I quite enjoyed this paper. The primitive combinators make a whole heck of a lot of sense and the resulting example code is clear and concise.

It seems like this could be a strong foundation for making CSP-style code play nicer with concurrent data-structures. I've found that when working with Go or Clojure's core.async, the channels tend to infect surrounding code and turning everything in to a "server" in some sense. Frequently, something from java.util.concurrent may be more appropriate. Unfortunately, it's impossible to multiplex on a core.async channel and a concurrent-hash-map lookup, for example.

I think this work would

I think this work would benefit from tighter integration with the MCAS implementation. Non-blocking multi-word compare-and-swap tend to work as state machines that are executed concurrently (threads cooperate instead of blocking). If the type system can guarantee the referential integrity (and low, bounded, latency) of computations, we can figure out the new value in the middle of the state machine (e.g., to implement X *= 2) and avoid retries on stale values.

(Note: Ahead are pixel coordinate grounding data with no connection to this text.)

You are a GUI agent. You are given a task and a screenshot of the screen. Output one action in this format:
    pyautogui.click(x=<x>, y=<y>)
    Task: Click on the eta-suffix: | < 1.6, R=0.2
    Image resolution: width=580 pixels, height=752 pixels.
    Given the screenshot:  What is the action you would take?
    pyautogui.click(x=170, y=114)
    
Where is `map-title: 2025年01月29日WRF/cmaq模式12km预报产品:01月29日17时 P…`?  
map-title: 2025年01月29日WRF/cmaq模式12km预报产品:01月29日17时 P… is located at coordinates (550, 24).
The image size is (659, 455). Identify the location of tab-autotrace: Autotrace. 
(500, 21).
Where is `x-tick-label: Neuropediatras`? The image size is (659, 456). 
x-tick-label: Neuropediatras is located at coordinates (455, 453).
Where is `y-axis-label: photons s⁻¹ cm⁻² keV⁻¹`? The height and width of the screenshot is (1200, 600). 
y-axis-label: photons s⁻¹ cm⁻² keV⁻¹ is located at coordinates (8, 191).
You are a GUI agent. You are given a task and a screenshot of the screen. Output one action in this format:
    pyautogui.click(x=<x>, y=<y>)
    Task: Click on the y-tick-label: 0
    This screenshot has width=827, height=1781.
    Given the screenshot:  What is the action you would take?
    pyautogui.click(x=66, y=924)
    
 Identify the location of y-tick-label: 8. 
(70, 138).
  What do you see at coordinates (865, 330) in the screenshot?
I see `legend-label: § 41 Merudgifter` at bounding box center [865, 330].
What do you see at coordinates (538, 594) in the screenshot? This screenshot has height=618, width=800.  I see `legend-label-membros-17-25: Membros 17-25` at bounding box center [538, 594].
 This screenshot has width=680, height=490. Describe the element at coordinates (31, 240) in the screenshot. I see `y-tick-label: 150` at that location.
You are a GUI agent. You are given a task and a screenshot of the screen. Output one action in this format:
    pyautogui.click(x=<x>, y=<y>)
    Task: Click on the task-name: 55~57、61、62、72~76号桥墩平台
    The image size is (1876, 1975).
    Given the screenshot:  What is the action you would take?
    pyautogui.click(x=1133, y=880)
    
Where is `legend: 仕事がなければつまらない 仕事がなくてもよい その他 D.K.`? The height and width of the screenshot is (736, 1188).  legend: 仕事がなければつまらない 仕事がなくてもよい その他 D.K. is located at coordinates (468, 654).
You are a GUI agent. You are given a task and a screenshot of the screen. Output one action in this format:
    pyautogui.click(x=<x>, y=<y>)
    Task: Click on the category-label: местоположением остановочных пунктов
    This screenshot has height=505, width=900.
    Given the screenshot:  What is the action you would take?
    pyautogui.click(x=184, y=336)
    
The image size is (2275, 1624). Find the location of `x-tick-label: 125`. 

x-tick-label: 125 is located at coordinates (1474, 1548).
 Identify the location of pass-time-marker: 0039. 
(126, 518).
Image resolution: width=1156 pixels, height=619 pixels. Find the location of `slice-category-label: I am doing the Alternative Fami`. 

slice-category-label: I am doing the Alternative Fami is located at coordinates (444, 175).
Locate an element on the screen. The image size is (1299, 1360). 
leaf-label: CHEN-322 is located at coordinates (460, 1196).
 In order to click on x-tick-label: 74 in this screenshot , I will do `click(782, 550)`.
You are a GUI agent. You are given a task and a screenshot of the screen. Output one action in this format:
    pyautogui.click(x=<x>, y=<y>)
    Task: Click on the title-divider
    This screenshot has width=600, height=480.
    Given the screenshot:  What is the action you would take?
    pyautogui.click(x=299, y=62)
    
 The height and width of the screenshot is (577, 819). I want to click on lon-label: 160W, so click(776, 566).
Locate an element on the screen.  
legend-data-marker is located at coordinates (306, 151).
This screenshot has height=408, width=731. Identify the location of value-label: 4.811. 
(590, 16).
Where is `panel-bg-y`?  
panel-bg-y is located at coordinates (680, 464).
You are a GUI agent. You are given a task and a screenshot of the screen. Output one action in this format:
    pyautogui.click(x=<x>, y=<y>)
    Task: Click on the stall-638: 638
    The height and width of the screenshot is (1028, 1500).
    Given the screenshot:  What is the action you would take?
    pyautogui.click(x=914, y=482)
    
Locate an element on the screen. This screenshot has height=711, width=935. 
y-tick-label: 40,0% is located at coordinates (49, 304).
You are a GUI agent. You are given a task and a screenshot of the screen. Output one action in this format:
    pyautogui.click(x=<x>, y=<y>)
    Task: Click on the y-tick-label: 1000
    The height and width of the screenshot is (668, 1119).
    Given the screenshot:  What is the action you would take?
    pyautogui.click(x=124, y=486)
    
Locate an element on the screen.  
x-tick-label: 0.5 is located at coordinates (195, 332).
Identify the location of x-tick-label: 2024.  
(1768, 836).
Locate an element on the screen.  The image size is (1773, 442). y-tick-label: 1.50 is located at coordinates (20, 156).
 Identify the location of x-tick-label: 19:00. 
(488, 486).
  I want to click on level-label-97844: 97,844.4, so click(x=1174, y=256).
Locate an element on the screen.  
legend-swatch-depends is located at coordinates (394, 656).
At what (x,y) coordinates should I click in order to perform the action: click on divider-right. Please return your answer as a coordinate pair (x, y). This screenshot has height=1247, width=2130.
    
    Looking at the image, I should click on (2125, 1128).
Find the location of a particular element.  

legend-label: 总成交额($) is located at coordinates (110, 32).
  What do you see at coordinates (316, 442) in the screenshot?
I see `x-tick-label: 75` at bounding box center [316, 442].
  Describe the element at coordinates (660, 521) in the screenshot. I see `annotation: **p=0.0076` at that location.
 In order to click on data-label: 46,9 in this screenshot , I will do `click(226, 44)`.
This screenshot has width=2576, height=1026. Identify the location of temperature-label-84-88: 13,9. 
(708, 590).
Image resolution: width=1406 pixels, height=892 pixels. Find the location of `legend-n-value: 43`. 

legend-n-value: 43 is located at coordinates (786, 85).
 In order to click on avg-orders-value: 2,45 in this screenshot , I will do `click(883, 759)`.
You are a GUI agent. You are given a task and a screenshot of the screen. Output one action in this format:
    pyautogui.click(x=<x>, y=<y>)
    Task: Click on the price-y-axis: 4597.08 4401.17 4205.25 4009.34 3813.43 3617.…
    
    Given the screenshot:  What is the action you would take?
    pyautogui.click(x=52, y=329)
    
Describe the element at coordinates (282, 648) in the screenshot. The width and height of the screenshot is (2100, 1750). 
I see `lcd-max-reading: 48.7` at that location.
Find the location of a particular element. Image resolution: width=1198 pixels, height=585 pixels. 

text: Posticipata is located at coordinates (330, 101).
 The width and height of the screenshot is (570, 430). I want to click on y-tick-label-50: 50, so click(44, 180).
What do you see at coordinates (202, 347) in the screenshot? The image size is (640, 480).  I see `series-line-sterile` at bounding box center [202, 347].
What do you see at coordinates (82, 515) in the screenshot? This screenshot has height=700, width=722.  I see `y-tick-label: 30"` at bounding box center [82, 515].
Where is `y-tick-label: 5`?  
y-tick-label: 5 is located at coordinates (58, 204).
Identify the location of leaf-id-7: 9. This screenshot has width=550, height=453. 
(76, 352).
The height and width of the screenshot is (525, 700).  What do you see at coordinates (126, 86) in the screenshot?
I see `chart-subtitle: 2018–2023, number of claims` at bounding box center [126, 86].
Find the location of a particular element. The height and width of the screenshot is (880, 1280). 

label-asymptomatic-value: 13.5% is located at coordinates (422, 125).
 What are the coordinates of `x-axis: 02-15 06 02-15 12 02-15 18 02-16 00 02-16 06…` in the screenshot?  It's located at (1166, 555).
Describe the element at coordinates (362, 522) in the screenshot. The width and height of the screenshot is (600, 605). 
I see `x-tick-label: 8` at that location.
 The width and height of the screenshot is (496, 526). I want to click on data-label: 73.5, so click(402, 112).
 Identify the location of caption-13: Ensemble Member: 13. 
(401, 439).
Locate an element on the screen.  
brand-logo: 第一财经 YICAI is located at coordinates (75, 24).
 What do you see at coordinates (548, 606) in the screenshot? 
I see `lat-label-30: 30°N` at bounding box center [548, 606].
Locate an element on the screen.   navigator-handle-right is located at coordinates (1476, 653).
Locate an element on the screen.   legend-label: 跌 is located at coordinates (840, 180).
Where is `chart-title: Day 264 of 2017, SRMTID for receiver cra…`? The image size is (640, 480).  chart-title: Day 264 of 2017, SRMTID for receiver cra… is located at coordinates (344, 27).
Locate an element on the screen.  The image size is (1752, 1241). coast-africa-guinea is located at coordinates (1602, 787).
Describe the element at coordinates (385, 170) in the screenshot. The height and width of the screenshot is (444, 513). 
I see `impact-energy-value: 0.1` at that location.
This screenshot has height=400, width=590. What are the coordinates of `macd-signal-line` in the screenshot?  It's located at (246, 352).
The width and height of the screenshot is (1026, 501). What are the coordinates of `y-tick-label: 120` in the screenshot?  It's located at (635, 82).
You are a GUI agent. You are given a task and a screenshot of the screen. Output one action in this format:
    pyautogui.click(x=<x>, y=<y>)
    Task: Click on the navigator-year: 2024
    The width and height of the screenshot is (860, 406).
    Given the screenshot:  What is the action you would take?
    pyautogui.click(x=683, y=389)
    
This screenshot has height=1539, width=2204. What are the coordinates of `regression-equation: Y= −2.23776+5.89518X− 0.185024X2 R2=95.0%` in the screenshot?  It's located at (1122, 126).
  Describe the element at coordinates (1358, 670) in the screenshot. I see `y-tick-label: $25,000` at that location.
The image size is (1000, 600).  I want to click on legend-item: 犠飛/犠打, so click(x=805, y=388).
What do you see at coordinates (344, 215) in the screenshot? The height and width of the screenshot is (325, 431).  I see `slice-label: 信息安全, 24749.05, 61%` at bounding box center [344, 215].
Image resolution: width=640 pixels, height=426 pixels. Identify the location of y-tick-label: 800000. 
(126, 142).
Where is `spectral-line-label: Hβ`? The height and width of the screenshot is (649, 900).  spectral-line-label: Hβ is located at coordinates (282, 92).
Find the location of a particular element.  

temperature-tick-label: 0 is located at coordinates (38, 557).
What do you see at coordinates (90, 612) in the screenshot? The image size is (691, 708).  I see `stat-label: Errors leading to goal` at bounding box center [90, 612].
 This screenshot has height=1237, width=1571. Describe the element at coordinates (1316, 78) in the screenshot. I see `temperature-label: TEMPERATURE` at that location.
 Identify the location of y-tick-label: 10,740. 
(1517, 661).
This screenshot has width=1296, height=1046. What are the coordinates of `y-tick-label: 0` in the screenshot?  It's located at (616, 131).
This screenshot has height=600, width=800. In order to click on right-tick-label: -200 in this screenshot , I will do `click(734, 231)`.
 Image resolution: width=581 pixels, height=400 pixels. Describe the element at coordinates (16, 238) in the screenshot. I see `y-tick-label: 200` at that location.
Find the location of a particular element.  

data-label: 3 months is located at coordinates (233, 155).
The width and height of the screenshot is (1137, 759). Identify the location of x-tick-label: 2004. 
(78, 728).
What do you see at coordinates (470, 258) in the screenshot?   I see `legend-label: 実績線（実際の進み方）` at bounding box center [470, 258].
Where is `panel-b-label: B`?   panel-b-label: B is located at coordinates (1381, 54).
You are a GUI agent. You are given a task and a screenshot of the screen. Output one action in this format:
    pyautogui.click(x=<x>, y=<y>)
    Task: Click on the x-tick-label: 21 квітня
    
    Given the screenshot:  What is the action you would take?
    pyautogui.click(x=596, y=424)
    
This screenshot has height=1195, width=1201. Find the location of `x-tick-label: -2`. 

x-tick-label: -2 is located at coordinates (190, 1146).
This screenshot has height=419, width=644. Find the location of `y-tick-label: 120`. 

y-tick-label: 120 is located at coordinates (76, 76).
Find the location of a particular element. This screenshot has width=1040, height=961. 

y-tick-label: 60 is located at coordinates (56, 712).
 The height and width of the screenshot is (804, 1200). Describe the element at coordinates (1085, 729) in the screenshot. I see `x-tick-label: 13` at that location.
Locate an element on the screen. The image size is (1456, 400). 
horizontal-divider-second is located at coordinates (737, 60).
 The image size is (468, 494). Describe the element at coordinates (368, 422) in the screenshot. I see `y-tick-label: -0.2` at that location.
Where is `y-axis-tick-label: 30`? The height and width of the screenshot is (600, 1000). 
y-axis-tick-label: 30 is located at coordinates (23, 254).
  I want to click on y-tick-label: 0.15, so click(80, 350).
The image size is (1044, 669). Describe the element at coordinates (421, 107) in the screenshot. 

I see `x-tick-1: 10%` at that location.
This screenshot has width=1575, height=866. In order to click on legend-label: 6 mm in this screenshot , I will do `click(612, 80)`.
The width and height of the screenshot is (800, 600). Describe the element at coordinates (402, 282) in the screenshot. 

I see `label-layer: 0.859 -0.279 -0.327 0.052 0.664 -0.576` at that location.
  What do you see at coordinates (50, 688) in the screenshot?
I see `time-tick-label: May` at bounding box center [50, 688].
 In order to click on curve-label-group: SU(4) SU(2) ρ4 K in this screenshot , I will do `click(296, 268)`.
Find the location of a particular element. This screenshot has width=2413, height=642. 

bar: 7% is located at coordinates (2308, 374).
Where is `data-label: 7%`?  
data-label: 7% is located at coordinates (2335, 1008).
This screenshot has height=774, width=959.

The type system's help and first class functions are pretty essential, so that's probably why systemsy people with their C background never explored that.

From a low level point of view, the paper glosses over a major weakness of many MCAS algorithms: we have to acquire mutable locations with an atomic compare-and-swap even if we only need consistent reads (e.g., to atomically update X = Y + Z). That's not very nice for read-mostly workloads, where a classical STM should work much better.